Further analysis suggested that these results were primarily due to lower levels of the α5 receptor subtype, rather than α1 subtype. Therefore, the results of this preliminary PET study in ASD, is consistent with evidence that ASD is characterised by a defect in GABA signalling via limbic GABAA receptors (see the Introduction).

Although these results are preliminary, we selected healthy volunteers that were matched in age and gender. We also took care not to include anyone with a history of substance use disorder, except for nicotine, or those taking medications that could modulate GABA or GABAA receptors (Bhagwagar et al., 2004). None had a history of seizures which have also been associated with alterations in GABAA (Laufs et al., 2011), and none suffered from mental retardation (intellectual disability).

To our knowledge, only one previous study has quantified GABAA density in the living ASD brain: Mori et al (Mori et al., 2011) found reduced accumulation of the GABAA-benzodiazepine ligand [123I]iomazenil (which binds to the α1, 2, 3 and 5 subtypes in frontal cortex) using SPECT (Single Photon Emission Computed Tomography).

However, there are a number of important differences between our study and that of Mori et al. Firstly, Mori et al studied children with ASD (mean age, 7.3 ± 3.5 years), while we recruited adults only. Secondly, the patients in this study were sedated using triclofos, while all of our participants were medication free. Thirdly, most of the ASD children had a low IQ, with only 9 of the 24 ASD subjects having an IQ above 85. Finally, similarly to [11C]flumazenil, it is likely that [123I]iomazenil binding reflects the α1 subtype with limited discrimination of any other subtype. The advantage of using [11C]Ro15-4513 is that we were able to discriminate α1 from α5, and hence probe the α5 subtype, which is present in high levels in the limbic cortex where dysregulation in ASD is thought to occur.

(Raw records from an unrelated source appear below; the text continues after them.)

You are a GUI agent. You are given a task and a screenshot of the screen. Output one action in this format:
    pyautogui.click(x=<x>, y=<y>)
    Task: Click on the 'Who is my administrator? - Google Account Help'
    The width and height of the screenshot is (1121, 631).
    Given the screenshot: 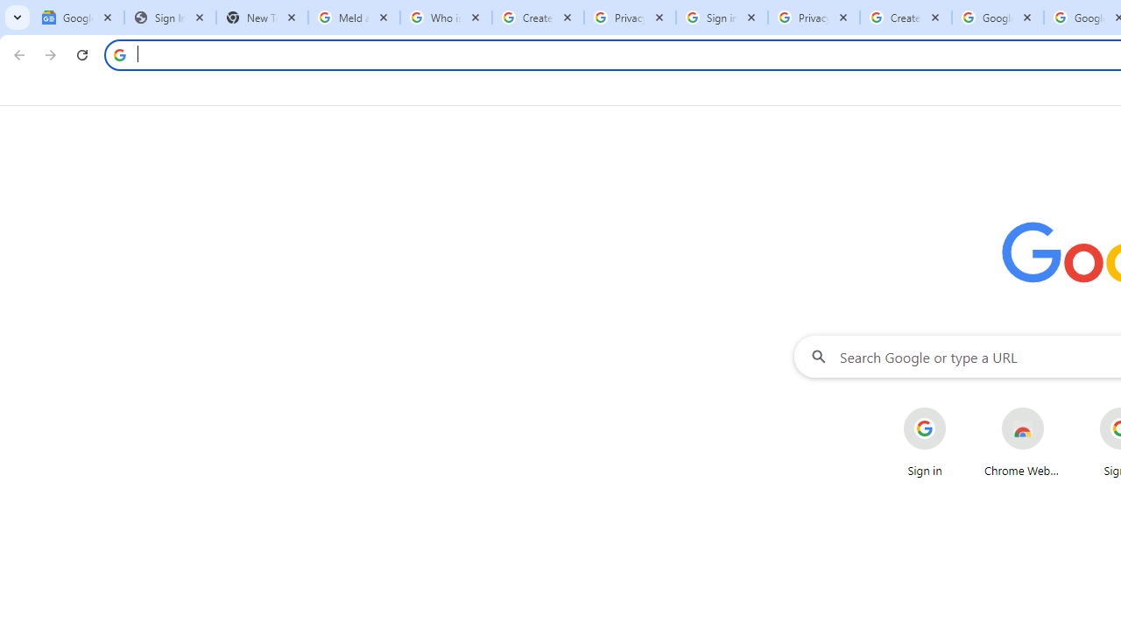 What is the action you would take?
    pyautogui.click(x=446, y=18)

The α5 subunit-containing receptors constitute approximately 25% of GABAA receptors in the hippocampus, and are also highly expressed in the anterior cingulate cortex and the ventral striatum. There is increasing evidence that these brains regions are critically implicated in the symptomatology of ASD (Ecker et al., 2012; McAlonan et al., 2005). The α5 subtype is localized primarily to extrasynaptic regions, on the cell bodies and apical dendrites of glutamatergic pyramidal neurons in the CA1 and CA3 hippocampal regions (Brunig et al., 2002); and mediate tonic inhibitory currents - rather than synaptic, transient, neurotransmission (Caraiscos et al., 2004). They have been implicated in reward, learning and memory (Nutt, 2006; Nutt et al., 2007).

The differences in GABAA α5 levels found in this study may therefore be related to some of the social and emotional difficulties observed in people with ASD. For example, we observed significantly reduced GABAA α5 in the nucleus accumbens, which is part of the ventral striatum. Ventral striatal abnormalities reported in previous studies of ASD include: abnormal anatomical developmental trajectories in the nucleus accumbens (Langen et al., 2009); impaired NAcc functional responses to social rewards (Scott-Van Zeeland et al., 2010); and abnormalities in white matter tracts connecting the frontal cortex to the nucleus accumbens (Langen et al., 2011). Since α5-containing GABAA receptors mediate tonic inhibition, a deficit in these receptors might lead to hyperexcitability and impaired information processing (Pizzarelli and Cherubini, 2011; Rubenstein and Merzenich, 2003). However, it is also possible that the reduced GABAA α5 levels are an adaptation to, or downstream consequence of, other neurobiological changes, rather than being directly responsible for the symptoms of ASD. Further work is needed to examine this possibility.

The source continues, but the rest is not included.